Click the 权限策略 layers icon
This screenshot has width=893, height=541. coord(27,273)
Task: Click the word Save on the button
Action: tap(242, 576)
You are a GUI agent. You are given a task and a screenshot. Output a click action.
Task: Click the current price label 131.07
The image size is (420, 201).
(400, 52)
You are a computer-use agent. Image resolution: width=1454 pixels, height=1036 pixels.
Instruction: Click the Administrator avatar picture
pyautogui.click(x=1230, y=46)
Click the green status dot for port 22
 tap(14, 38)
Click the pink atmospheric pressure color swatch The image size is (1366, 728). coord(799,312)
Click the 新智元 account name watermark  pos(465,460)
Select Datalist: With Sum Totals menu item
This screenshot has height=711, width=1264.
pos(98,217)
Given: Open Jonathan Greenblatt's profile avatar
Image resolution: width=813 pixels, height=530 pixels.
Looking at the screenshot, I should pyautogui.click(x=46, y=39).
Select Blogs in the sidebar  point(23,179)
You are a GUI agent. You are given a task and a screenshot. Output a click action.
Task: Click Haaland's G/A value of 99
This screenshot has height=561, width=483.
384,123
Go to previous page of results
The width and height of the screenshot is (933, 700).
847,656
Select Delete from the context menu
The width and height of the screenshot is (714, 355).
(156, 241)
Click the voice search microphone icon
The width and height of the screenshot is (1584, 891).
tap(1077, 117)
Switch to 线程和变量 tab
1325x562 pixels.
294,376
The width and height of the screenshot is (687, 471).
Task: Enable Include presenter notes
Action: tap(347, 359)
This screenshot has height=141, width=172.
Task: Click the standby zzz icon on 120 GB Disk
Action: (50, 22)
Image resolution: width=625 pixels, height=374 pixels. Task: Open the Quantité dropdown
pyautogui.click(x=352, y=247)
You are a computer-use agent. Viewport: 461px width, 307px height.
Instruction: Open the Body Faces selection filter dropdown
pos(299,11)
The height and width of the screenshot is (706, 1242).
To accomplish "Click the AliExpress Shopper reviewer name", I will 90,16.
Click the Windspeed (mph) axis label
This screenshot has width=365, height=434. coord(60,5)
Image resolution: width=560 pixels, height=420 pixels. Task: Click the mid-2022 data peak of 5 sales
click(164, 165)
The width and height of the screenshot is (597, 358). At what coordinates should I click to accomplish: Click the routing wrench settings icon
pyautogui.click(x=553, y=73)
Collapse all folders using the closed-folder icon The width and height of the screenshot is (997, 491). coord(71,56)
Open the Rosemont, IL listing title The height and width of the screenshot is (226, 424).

=-=-=-=-=

▶ [Short task]
Retype every one of the entries above word for word, keeping each line as it appears.

▶ [Final answer]
Click the 权限策略 layers icon
This screenshot has width=893, height=541. coord(27,273)
Task: Click the word Save on the button
Action: tap(242, 576)
You are a GUI agent. You are given a task and a screenshot. Output a click action.
Task: Click the current price label 131.07
The image size is (420, 201).
(400, 52)
You are a computer-use agent. Image resolution: width=1454 pixels, height=1036 pixels.
Instruction: Click the Administrator avatar picture
pyautogui.click(x=1230, y=46)
Click the green status dot for port 22
 tap(14, 38)
Click the pink atmospheric pressure color swatch The image size is (1366, 728). coord(799,312)
Click the 新智元 account name watermark  pos(465,460)
Select Datalist: With Sum Totals menu item
This screenshot has height=711, width=1264.
pos(98,217)
Given: Open Jonathan Greenblatt's profile avatar
Image resolution: width=813 pixels, height=530 pixels.
Looking at the screenshot, I should pyautogui.click(x=46, y=39).
Select Blogs in the sidebar  point(23,179)
You are a GUI agent. You are given a task and a screenshot. Output a click action.
Task: Click Haaland's G/A value of 99
This screenshot has height=561, width=483.
384,123
Go to previous page of results
The width and height of the screenshot is (933, 700).
847,656
Select Delete from the context menu
The width and height of the screenshot is (714, 355).
(156, 241)
Click the voice search microphone icon
The width and height of the screenshot is (1584, 891).
tap(1077, 117)
Switch to 线程和变量 tab
1325x562 pixels.
294,376
The width and height of the screenshot is (687, 471).
Task: Enable Include presenter notes
Action: tap(347, 359)
This screenshot has height=141, width=172.
Task: Click the standby zzz icon on 120 GB Disk
Action: (50, 22)
Image resolution: width=625 pixels, height=374 pixels. Task: Open the Quantité dropdown
pyautogui.click(x=352, y=247)
You are a computer-use agent. Viewport: 461px width, 307px height.
Instruction: Open the Body Faces selection filter dropdown
pos(299,11)
The height and width of the screenshot is (706, 1242).
To accomplish "Click the AliExpress Shopper reviewer name", I will 90,16.
Click the Windspeed (mph) axis label
This screenshot has width=365, height=434. coord(60,5)
Image resolution: width=560 pixels, height=420 pixels. Task: Click the mid-2022 data peak of 5 sales
click(164, 165)
The width and height of the screenshot is (597, 358). At what coordinates should I click to accomplish: Click the routing wrench settings icon
pyautogui.click(x=553, y=73)
Collapse all folders using the closed-folder icon The width and height of the screenshot is (997, 491). coord(71,56)
Open the Rosemont, IL listing title The height and width of the screenshot is (226, 424).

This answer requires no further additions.